• _Task inputs_
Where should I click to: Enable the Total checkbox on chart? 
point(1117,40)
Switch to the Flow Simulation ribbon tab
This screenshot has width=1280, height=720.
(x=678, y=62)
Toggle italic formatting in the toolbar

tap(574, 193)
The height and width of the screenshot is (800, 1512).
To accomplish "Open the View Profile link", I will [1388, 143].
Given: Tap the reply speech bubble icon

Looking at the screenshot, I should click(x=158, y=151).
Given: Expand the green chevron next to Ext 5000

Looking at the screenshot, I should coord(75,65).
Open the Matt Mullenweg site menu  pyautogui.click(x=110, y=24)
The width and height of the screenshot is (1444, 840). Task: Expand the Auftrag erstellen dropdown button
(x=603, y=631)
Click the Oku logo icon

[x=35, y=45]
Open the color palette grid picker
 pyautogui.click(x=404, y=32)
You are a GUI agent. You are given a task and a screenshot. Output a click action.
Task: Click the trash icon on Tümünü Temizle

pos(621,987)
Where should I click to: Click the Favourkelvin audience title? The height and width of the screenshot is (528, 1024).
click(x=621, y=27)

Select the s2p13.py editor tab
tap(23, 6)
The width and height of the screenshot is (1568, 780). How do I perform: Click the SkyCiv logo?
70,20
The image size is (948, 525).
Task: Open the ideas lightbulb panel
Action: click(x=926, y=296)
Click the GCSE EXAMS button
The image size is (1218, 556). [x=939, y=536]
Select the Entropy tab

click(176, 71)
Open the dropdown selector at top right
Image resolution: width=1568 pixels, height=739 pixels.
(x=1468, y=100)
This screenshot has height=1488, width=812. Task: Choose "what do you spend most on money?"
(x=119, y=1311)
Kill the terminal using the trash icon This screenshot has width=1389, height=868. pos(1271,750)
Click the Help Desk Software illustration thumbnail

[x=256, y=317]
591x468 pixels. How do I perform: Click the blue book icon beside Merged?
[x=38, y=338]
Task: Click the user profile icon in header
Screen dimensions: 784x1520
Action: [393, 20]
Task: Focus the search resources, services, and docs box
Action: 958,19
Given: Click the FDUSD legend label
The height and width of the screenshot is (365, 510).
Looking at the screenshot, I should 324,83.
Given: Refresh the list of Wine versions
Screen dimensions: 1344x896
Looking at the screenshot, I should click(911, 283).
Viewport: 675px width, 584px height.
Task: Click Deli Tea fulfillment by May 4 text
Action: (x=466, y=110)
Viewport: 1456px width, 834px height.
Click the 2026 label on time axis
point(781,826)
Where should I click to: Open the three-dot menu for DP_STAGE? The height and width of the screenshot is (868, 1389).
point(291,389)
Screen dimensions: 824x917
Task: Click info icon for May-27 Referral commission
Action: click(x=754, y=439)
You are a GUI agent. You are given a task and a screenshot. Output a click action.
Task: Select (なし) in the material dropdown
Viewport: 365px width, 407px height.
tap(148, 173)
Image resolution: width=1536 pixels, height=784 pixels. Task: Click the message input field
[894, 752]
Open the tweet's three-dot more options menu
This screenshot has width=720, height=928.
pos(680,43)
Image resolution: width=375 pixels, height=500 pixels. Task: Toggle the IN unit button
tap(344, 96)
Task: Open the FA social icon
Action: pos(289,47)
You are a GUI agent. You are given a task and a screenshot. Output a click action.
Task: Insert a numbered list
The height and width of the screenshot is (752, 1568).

• _Problem details_
Output every line from the start of the items down to the line containing "[x=38, y=338]", inclusive, reproduced verbatim.

• _The completed task_
Where should I click to: Enable the Total checkbox on chart? 
point(1117,40)
Switch to the Flow Simulation ribbon tab
This screenshot has width=1280, height=720.
(x=678, y=62)
Toggle italic formatting in the toolbar

tap(574, 193)
The height and width of the screenshot is (800, 1512).
To accomplish "Open the View Profile link", I will [1388, 143].
Given: Tap the reply speech bubble icon

Looking at the screenshot, I should click(x=158, y=151).
Given: Expand the green chevron next to Ext 5000

Looking at the screenshot, I should coord(75,65).
Open the Matt Mullenweg site menu  pyautogui.click(x=110, y=24)
The width and height of the screenshot is (1444, 840). Task: Expand the Auftrag erstellen dropdown button
(x=603, y=631)
Click the Oku logo icon

[x=35, y=45]
Open the color palette grid picker
 pyautogui.click(x=404, y=32)
You are a GUI agent. You are given a task and a screenshot. Output a click action.
Task: Click the trash icon on Tümünü Temizle

pos(621,987)
Where should I click to: Click the Favourkelvin audience title? The height and width of the screenshot is (528, 1024).
click(x=621, y=27)

Select the s2p13.py editor tab
tap(23, 6)
The width and height of the screenshot is (1568, 780). How do I perform: Click the SkyCiv logo?
70,20
The image size is (948, 525).
Task: Open the ideas lightbulb panel
Action: click(x=926, y=296)
Click the GCSE EXAMS button
The image size is (1218, 556). [x=939, y=536]
Select the Entropy tab

click(176, 71)
Open the dropdown selector at top right
Image resolution: width=1568 pixels, height=739 pixels.
(x=1468, y=100)
This screenshot has height=1488, width=812. Task: Choose "what do you spend most on money?"
(x=119, y=1311)
Kill the terminal using the trash icon This screenshot has width=1389, height=868. pos(1271,750)
Click the Help Desk Software illustration thumbnail

[x=256, y=317]
591x468 pixels. How do I perform: Click the blue book icon beside Merged?
[x=38, y=338]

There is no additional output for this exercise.